▸ **PROBLEM REQUIREMENTS**:
Count the lines in the items below that contain the string "center", and give only that number.

▸ **DATASET**:
┄┄┄┄┄┄┄┄┄┄┄┄┄┄┄┄┄┄┄┄

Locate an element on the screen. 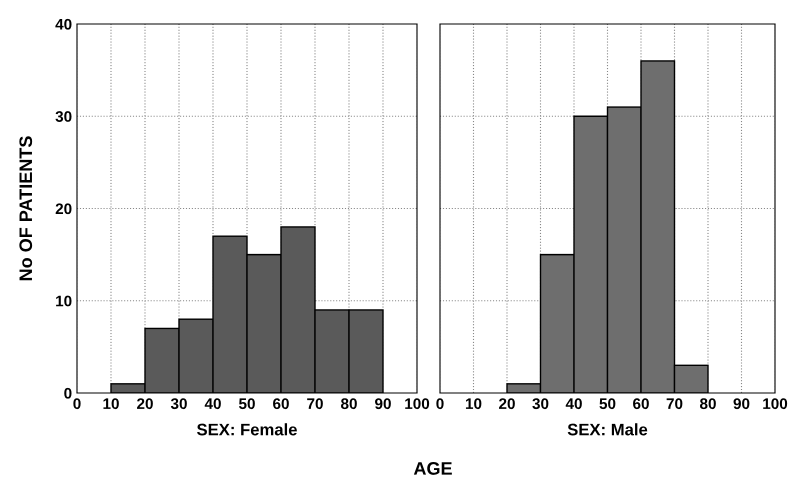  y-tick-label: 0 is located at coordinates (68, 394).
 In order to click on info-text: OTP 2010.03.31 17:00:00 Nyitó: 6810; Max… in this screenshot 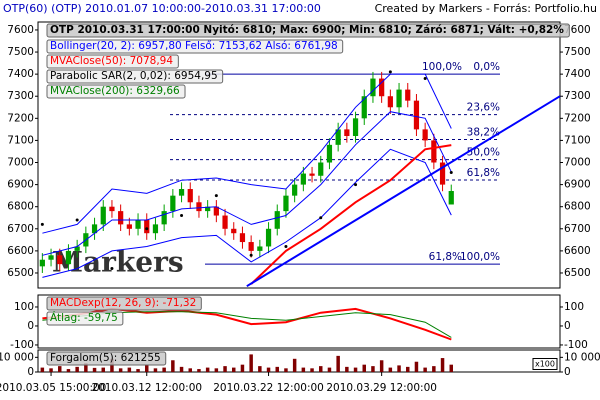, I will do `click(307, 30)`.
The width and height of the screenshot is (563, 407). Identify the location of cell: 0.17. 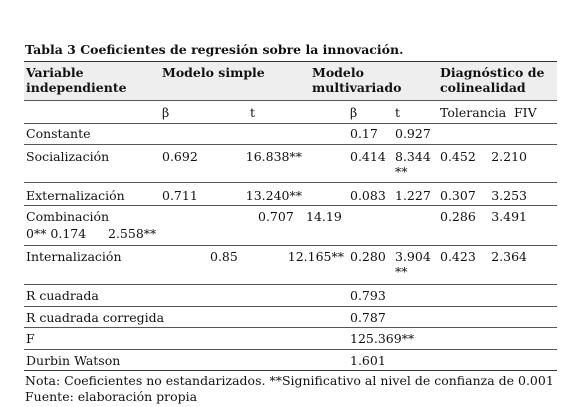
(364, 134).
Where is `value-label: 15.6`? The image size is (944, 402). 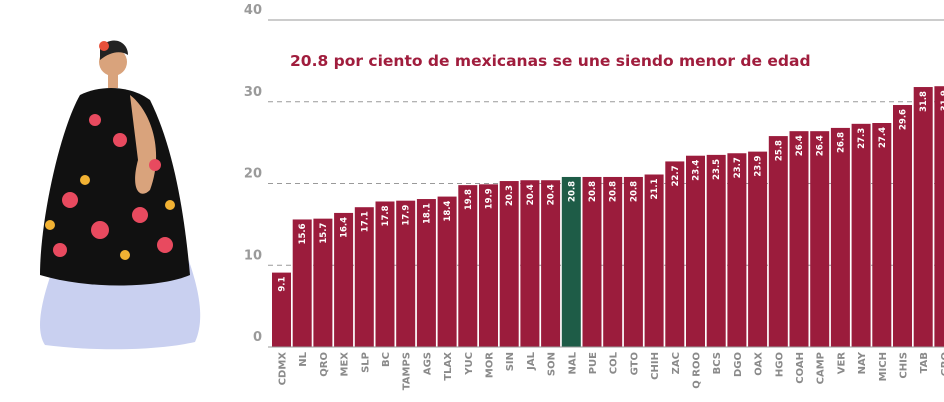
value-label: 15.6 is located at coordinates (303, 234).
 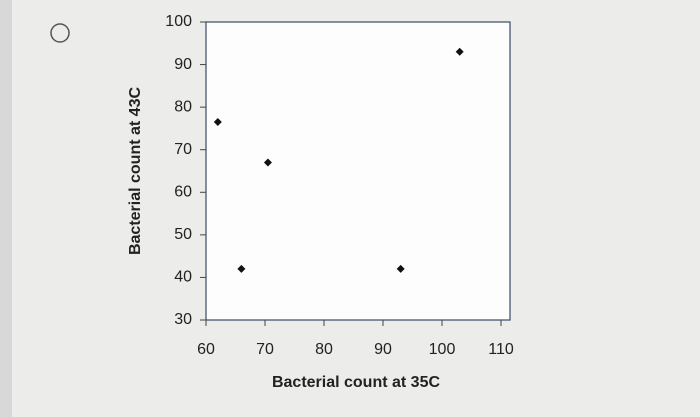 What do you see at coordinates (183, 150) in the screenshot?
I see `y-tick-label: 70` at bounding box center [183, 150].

┄┄┄┄┄┄┄┄┄┄┄┄┄┄┄┄┄┄┄┄

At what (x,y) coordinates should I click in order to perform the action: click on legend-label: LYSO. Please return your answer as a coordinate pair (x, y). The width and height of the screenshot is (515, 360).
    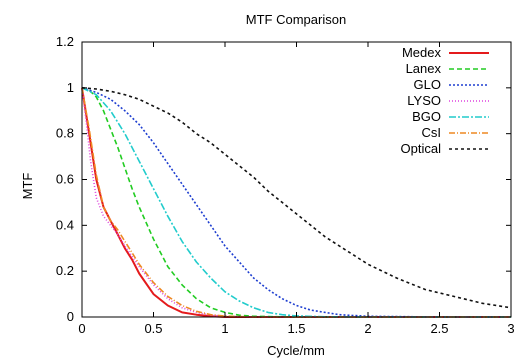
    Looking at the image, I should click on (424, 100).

┄┄┄┄┄┄┄┄┄┄┄┄┄┄┄┄┄┄┄┄

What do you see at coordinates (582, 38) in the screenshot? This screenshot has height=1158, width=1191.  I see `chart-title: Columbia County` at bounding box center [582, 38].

┄┄┄┄┄┄┄┄┄┄┄┄┄┄┄┄┄┄┄┄

▸ **ANSWER TO THIS EXERCISE**:
2